*QUOTED PASSAGE*

□ □ □ □ □

For the issues and tricks, here's what I did:

• Mount the Power Transistors right down at the motors, if you bend them like wings, you can connect to their bases and feed power directly from the on/off switch
• With the batteries I'm using AA-1700 mah, you have to turn off brown out protection to allow the processor to go under 3 and 1/2 volts or so, you also need to keep the batteries fresh
• The four battery clip is a little large and collides with the top of the back, shim it in the back so it leans forward, that works.

That's it!!

Have fun programming your MouseBot!!!

MouseBot Electronic Motor Control

Part 3 Wall Follower Mouse 'Bot Transformation

Let's put the ram in ramalamadingdong!

First Ya Need a Motor... Pretty much any-old hobby motor will work here. In Mousebot, we have not just one motor, but two... That means, of course, we can steer mousebot... That's how he works in the first place, using two motors, one that steers "into" the wall, and other that pulls mousebot forward into the open spaces...

We have our mousebot whiskers ready to go now (see blog) with a cool object avoidance system overseen by a picAxe m8 8-pin processor. By judicious re-use of pin0 for running the redLED in MouseBot's head and a piezo noise maker, we have two pins left over...

That means we could use one pin to turn on one motor and with two pins, this is most promising for MouseBot... Let me show you:

From Mouse Bot Tra...

This is electronic motor control in its most basic form. When the microcontroller output pins go high, they "turn on" the NPN transistors and large currents run through the motors. If the motors are working too hard, you just reduce the duty cycle, that is, you pulse the motors with a signal where you control the ratio of off/on time.

MouseBot's simple driver will not be able to back up, but, MouseBot can stop on a dime, and can turn on it's motors independently of each other, like this:

' System resources 08m pinouts and layouts
symbol LED = 0 '(leg 7) Serout/LED
symbol M1 = 1 '(leg 6)ADC1
symbol pout = 2 '(leg 5)ADC2,PWMout2
symbol IRin = 3 '(leg 4)
symbol M2 = 4 '(leg 3)ADC4
'(leg 1 Vdd, leg 8 = Vss, leg 2 = Serial In)
symbol xCnt = b0

'
high LED
pause 1000
Main:
low LED

pwmout pout, 22, 50 '25, 52 ' 26 usec period = 38.4 kHz
' for 40 kHz, use pwm IRsignal, 24, 50
' MAX Range about 4-5 ft 26, 50
' 3ft 27, 50
' 6" (closeup) 18, 40
' 2" (eXtreme closeup) 10, 40
Pause 3 ' Begins continuous output PWM


if pin3 = 0 then ' Object Detected
high LED
low M2
pause 1000
' go do things...

□ □ □ □ □

*SOURCE DATA*
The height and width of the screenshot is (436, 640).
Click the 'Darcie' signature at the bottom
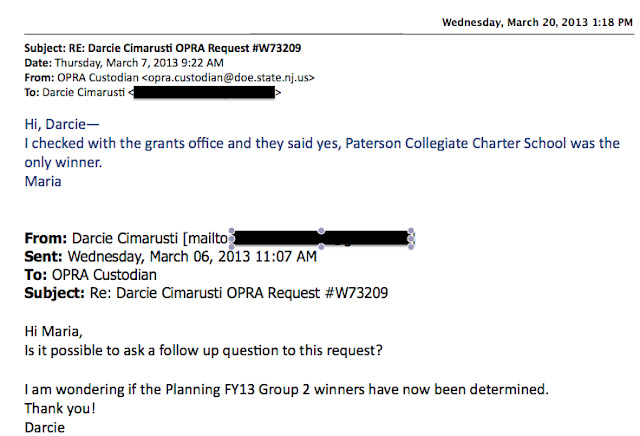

□ □ □ □ □

*TASK BRIEF*
Reproduce the stretch of the MouseBot notes from "For the issues" through "forward, that works.", substituting "battery holder" for "battery clip".

*EXERCISE ANSWER*
For the issues and tricks, here's what I did:

• Mount the Power Transistors right down at the motors, if you bend them like wings, you can connect to their bases and feed power directly from the on/off switch
• With the batteries I'm using AA-1700 mah, you have to turn off brown out protection to allow the processor to go under 3 and 1/2 volts or so, you also need to keep the batteries fresh
• The four battery holder is a little large and collides with the top of the back, shim it in the back so it leans forward, that works.